*** Opening Entries shown ***
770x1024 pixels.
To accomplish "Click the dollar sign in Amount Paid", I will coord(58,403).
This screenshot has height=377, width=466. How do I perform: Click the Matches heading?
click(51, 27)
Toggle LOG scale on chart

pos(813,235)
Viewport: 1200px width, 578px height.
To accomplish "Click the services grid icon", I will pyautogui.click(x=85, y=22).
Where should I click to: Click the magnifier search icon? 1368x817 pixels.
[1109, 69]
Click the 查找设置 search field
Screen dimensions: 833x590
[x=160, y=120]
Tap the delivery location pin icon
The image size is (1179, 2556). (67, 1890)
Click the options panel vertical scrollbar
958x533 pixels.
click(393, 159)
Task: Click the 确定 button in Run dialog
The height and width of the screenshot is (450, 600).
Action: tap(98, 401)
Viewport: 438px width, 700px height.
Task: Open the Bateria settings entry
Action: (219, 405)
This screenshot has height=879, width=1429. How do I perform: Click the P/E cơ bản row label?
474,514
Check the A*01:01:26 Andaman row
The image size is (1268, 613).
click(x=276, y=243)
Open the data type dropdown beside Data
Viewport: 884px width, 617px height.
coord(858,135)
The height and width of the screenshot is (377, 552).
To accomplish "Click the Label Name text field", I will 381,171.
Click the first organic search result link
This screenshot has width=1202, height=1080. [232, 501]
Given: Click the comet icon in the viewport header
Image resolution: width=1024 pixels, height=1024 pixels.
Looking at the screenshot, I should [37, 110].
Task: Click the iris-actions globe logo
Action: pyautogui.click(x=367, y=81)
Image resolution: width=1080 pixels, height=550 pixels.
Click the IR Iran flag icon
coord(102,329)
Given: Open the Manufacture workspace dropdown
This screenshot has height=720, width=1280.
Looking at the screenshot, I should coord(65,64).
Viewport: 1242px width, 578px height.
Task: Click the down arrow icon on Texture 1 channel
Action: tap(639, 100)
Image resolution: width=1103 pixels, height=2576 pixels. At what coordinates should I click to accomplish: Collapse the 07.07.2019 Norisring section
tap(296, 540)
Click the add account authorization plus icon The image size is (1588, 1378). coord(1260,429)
*** Closing Entries shown ***
*Task requirements:*
Only the lines from the first line of the records through the line containing "Given: Open the" should be repeated, exactly as they appear.

*Result:*
770x1024 pixels.
To accomplish "Click the dollar sign in Amount Paid", I will coord(58,403).
This screenshot has height=377, width=466. How do I perform: Click the Matches heading?
click(51, 27)
Toggle LOG scale on chart

pos(813,235)
Viewport: 1200px width, 578px height.
To accomplish "Click the services grid icon", I will pyautogui.click(x=85, y=22).
Where should I click to: Click the magnifier search icon? 1368x817 pixels.
[1109, 69]
Click the 查找设置 search field
Screen dimensions: 833x590
[x=160, y=120]
Tap the delivery location pin icon
The image size is (1179, 2556). (67, 1890)
Click the options panel vertical scrollbar
958x533 pixels.
click(393, 159)
Task: Click the 确定 button in Run dialog
The height and width of the screenshot is (450, 600).
Action: tap(98, 401)
Viewport: 438px width, 700px height.
Task: Open the Bateria settings entry
Action: (219, 405)
This screenshot has height=879, width=1429. How do I perform: Click the P/E cơ bản row label?
474,514
Check the A*01:01:26 Andaman row
The image size is (1268, 613).
click(x=276, y=243)
Open the data type dropdown beside Data
Viewport: 884px width, 617px height.
coord(858,135)
The height and width of the screenshot is (377, 552).
To accomplish "Click the Label Name text field", I will 381,171.
Click the first organic search result link
This screenshot has width=1202, height=1080. [232, 501]
Given: Click the comet icon in the viewport header
Image resolution: width=1024 pixels, height=1024 pixels.
Looking at the screenshot, I should [37, 110].
Task: Click the iris-actions globe logo
Action: pyautogui.click(x=367, y=81)
Image resolution: width=1080 pixels, height=550 pixels.
Click the IR Iran flag icon
coord(102,329)
Given: Open the Manufacture workspace dropdown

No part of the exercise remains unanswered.